This was the thought that crossed Cassian Andor's mind when he heard footsteps descending on the floor above his cell, waking him up from his fitful sleep. For the briefest of moments, he thought the sound was the rain, pelting gently against a window pane. But then he remembered that basements had no windows, and the walls were so thick he would never know anyway.

The footsteps belonged to two men, he could discern. One was walking quite fast, his steps sounding hurried and light to Cassian's ears. The other man was rather more cautious, his steps distinctly more firm and measured. They were his executioners, Cassian knew; the Gestapos never bothered with their prisoners at this time of night unless it was for execution. Cassian simply hoped that neither one of these men was Hans. The young German had been nice to him, kind even, the only friendly face he had seen since they put him in this godforsaken place. He felt guilty enough over what he had already put the boy through, and no boy that young should ever have to execute someone in cold blood.

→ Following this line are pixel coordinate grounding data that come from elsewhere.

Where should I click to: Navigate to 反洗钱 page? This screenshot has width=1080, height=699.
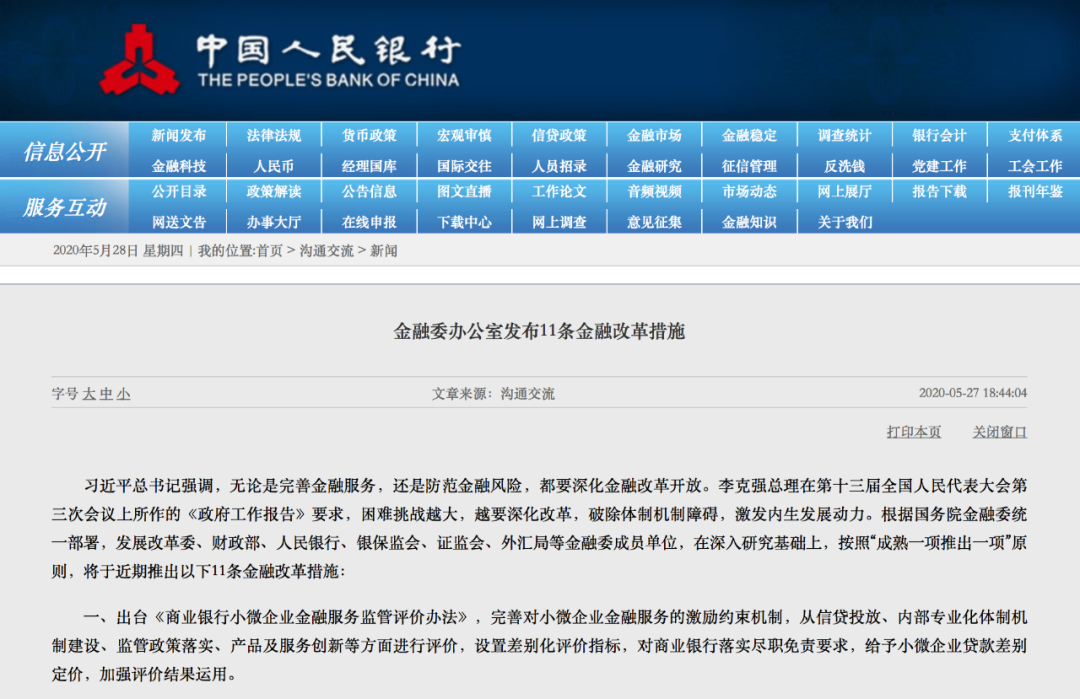pyautogui.click(x=844, y=167)
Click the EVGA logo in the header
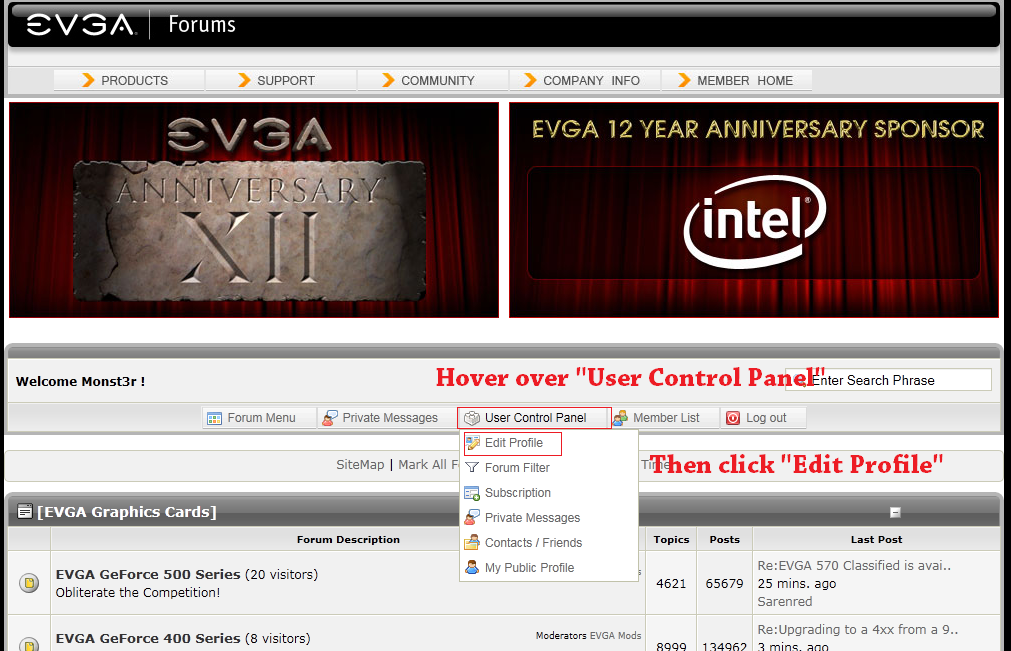 81,25
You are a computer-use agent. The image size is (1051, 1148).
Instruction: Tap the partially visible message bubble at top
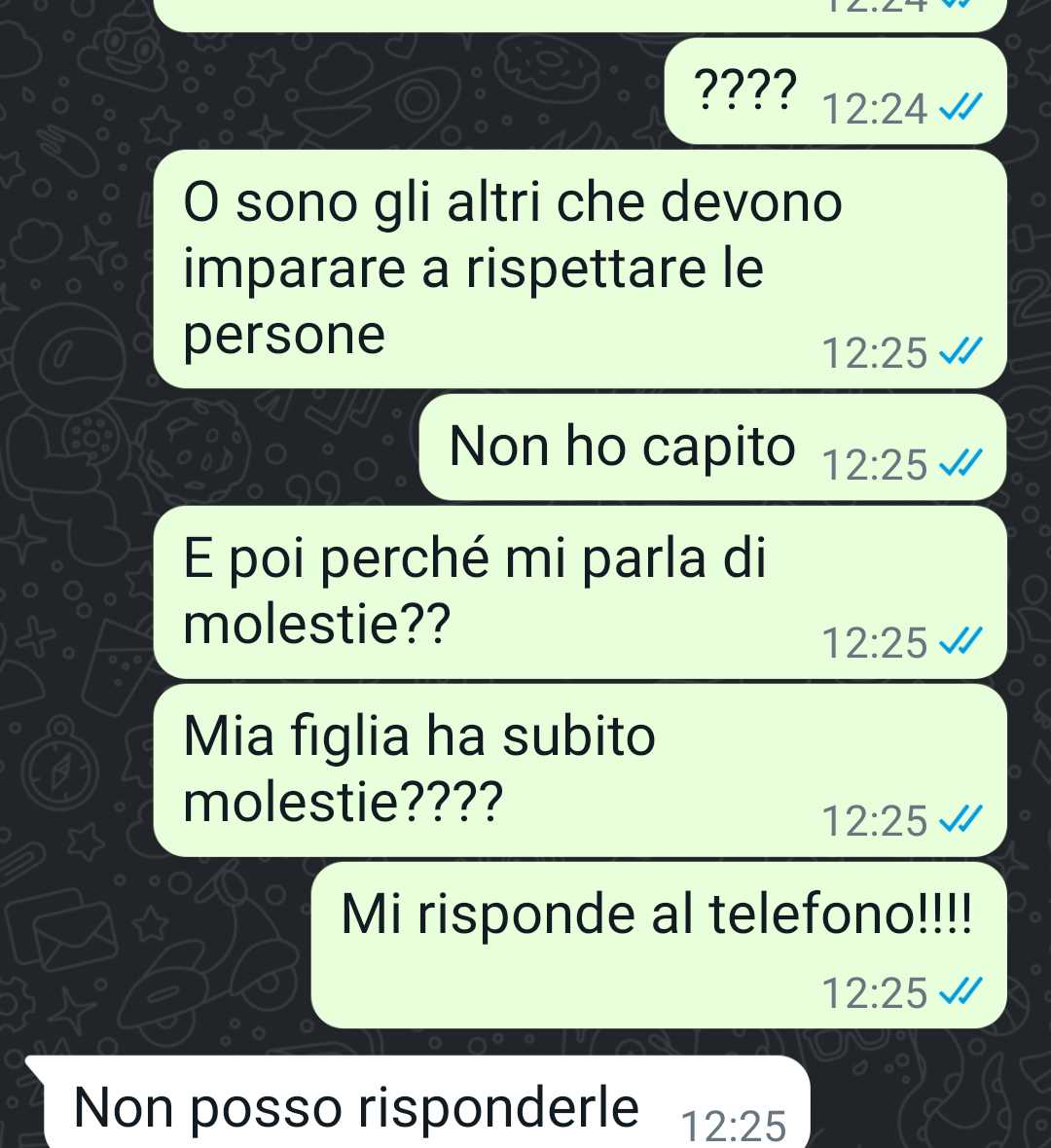(x=580, y=15)
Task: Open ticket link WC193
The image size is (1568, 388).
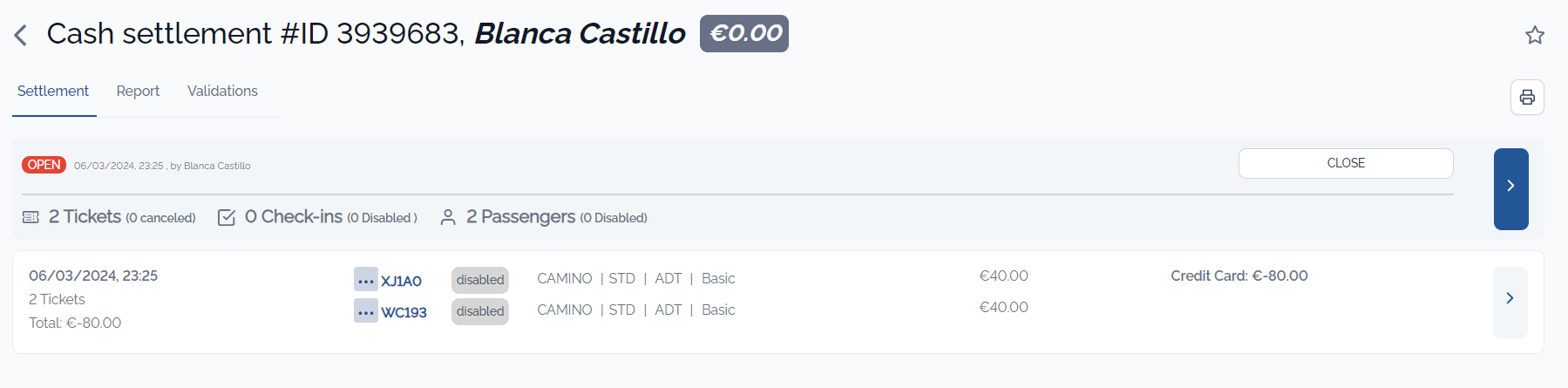Action: point(404,312)
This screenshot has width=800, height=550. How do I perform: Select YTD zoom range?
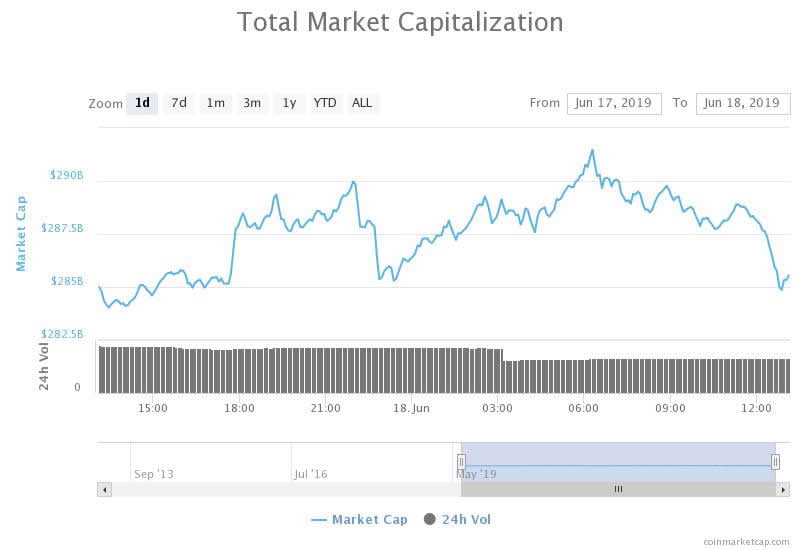(325, 103)
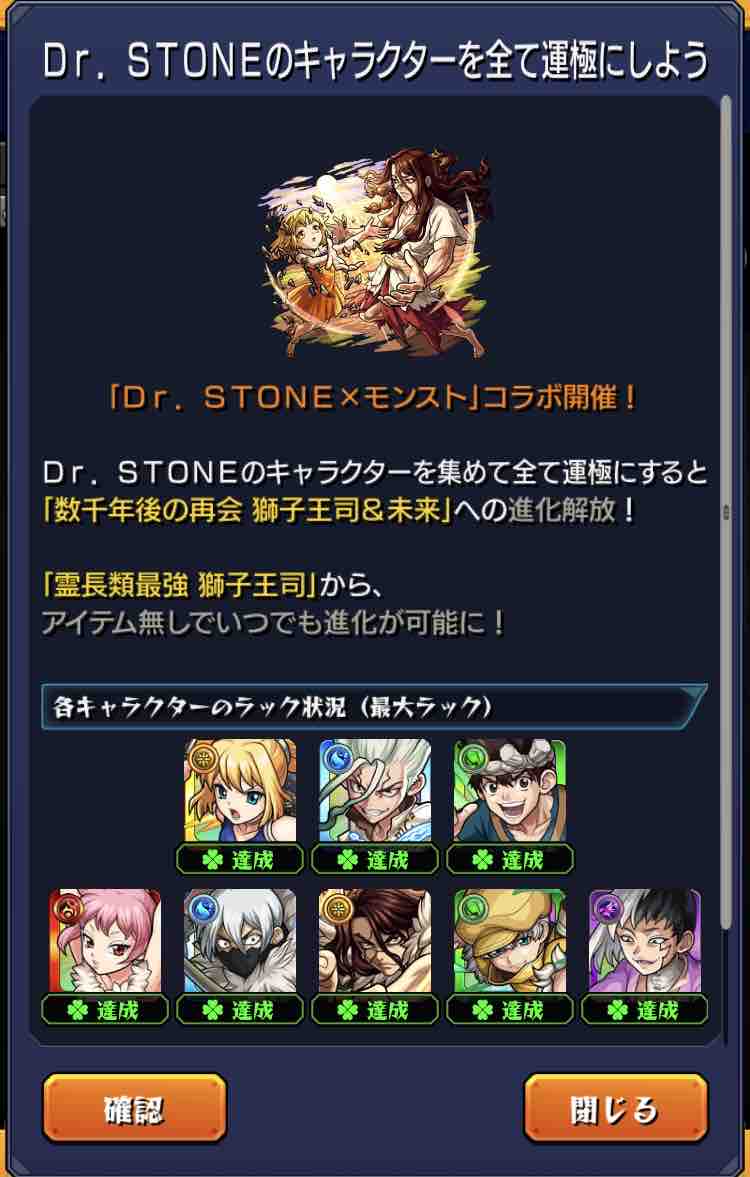Tap the blonde Kohaku character icon
Viewport: 750px width, 1177px height.
[240, 791]
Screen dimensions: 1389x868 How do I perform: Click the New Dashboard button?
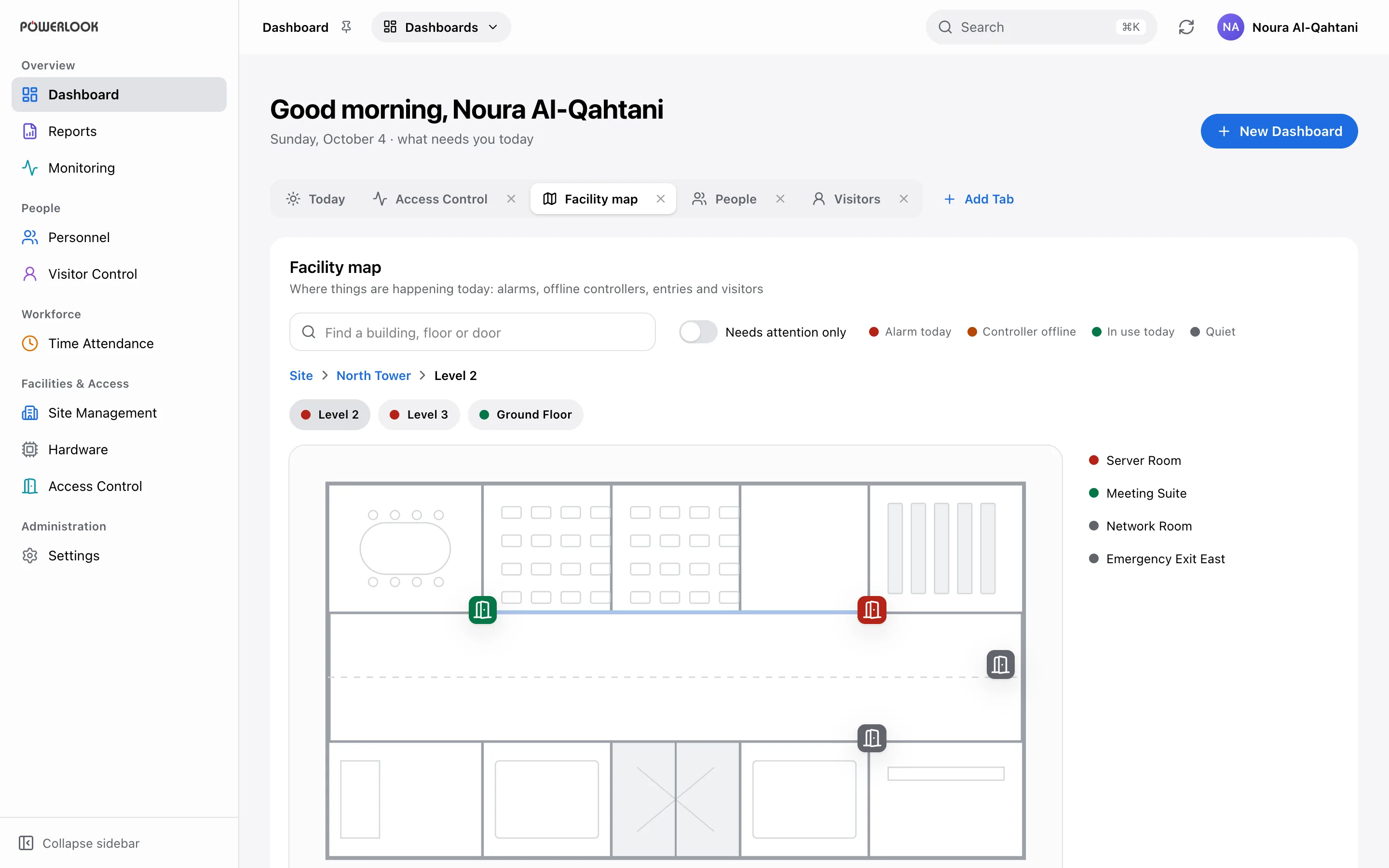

But you did once, a voice whispered, and Cassian nearly laughed. But he pushed the thought and the memory away as quick as it came. Unhelpful. Irrelevant. There were cracks in his palms - peeled-off skin and crusted-blood - when he lifted them to cover his face.

The men would be carrying guns, Cassian assumed. At least he hoped they would be. It would be quicker that way, for all three of them - the executed and the executioners. Cassian pitied his fellow prisoners who had gotten the shovels and the axes more than he could say; that was not a good way to die. Sometimes, late at night, when the memories and the dreams were choking him until he could not breathe, he thought he could still hear them screaming as they died.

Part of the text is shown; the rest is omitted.